### Problem set
**a)** In the KornShell thread, what must be the last character on the line after bonnie++?
**b)** Resume the KornShell bonnie thread after its final line and carry it on.

### Given passage
How to run a program and parse the output using KornShell - shell

I am pretty new to KornShell (ksh). I have a project that needs to be done with ksh. The question is:
Please write a ksh script which will run the ‘bonnie’ benchmark
utility and parse the output to grab the values for block write, block
read and random seeks/s. Also consider how you might use these values
to compare to the results from previous tests. For the purpose of
this test, please limit yourself to standard GNU utilities (sed, awk,
grep, cut, etc.).
Here is the output from the ‘bonnie’ utility:
# bonnie -s 50M -d /tmp
File '/tmp/Bonnie.2001096837', size: 52428800
Writing with putc()...done
Rewriting...done
Writing intelligently...done
Reading with getc()...done
Reading intelligently...done
Seeker 1.S.e.eker 2.S.e.eker 3...start 'em...done...done...done...
-------Sequential Output-------- ---Sequential Input-- --Random--
-Per Char- --Block--- -Rewrite-- -Per Char- --Block--- --Seeks---
Machine MB K/sec %CPU K/sec %CPU K/sec %CPU K/sec %CPU K/sec %CPU /sec %CPU
50.0 36112 34.1 138026 1.9 179048 7.0 51361 51.1 312242 4.3 15211.4 10.3
Any suggestion of how to write this script would be really appreciate.
Thanks for reading!

Here's a simple solution to experiment with, that assumes the last line will always contain the data you want:
# -Per Char- --Block--- -Rewrite-- -Per Char- --Block--- --Seeks---
# Machine MB K/sec %CPU K/sec %CPU K/sec %CPU K/sec %CPU K/sec %CPU /sec %CPU
# 50.0 36112 34.1 138026 1.9 179048 7.0 51361 51.1 312242 4.3 15211.4 10.3
# block write, block read and random seeks/s
bonnie++ \
| awk '
{line=$0}
END{
# print "#dbg:last_line=" $line
split(line, lineArr)
printf ("blkWrt=%s\tblkRd=%s\tRandSks=%s\n", lineArr[4], lineArr[8], lineArr[12])
}' # > bonnieOutput
# ------^^ remove # to write output to file
(Note that the \ char after bonnie++ must be the last character on the line, NO SPACES OR TABS allowed!!! (It will blow up otherwise!) ;-) )
Awk reads all lines of input passed thru a pipe. When you're in the END{} block of awk, you put the last line read into the lineArr[], and then print out just the elements you want from that line, using the index number of the field in your data, so lineArr[4] is going to return the 4th field in that last line of data, lineArr[12], the 12th, etc. You may have to adjust what index number you use to get the data you want to display. (You'll have to figure that out! ;-)

### Given material

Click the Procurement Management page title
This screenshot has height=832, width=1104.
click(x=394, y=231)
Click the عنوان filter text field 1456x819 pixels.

### Outputs
**a)** The backslash (\), with no spaces or tabs after it.

**b)**
To save the data to a file, use the shell redirection by uncommenting (removing the # char between }' and > bonnieOutput. Leave the # char in place until you get the output you need, THEN you can redirect it to a file.
Needless to say the labels that I've used in the printf like blkWrt= are mostly for debugging. Once you are sure about what data you need to capture, and that it reliably appears in the same location each time, then you can remove those labels and then you'll have a nice clean datafile that can process with other programs.
Keep in mind that almost all Unix toolbox utilities are line oriented, that is they expect to process 1 line of data at a time and there are often tricks to see what is being processed. Note the #dbg line I've included at the top of the END{} block. You'll have to remove the '#' to uncomment it to see the debug output.
There's a lot more than can be done, but if you want to learn ksh/unix toolbox with awk, you'll have to spend the time understanding what the features are. If you've read the chapter that included the question you're working with and don't understand how to even start solving this problem, maybe you better read the chapter again, OK? ;-)
Edit
Note that in awk, the variable $0 contains all text in the current line (as defined by the RS variable value, usually the Unix line ending char, \n). Other numbered values, i.e. $1, $2, indicate the first, or second "field" on the current line ($0).
Based on my new understand from you comment below, you want to extract values from lines that contain the text "Latency". This is even easier to process. The basic pattern will be
bonnie++ \
| awk '
/Latency/{
# print "#dbg:latency_line=" $0
printf ("blkWrt=%s\tblkRd=%s\tRandSks=%s\n", $4, $8, $12)
}' # > bonnieOutput
So this code says, read all output from bonnie++ into awk, through the pipe, and when you find a line containing the text "Latency", print the values found in the 4th, 8th, and 12th fields, using the printf format string that contains self-describing tags like blkWrt, etc.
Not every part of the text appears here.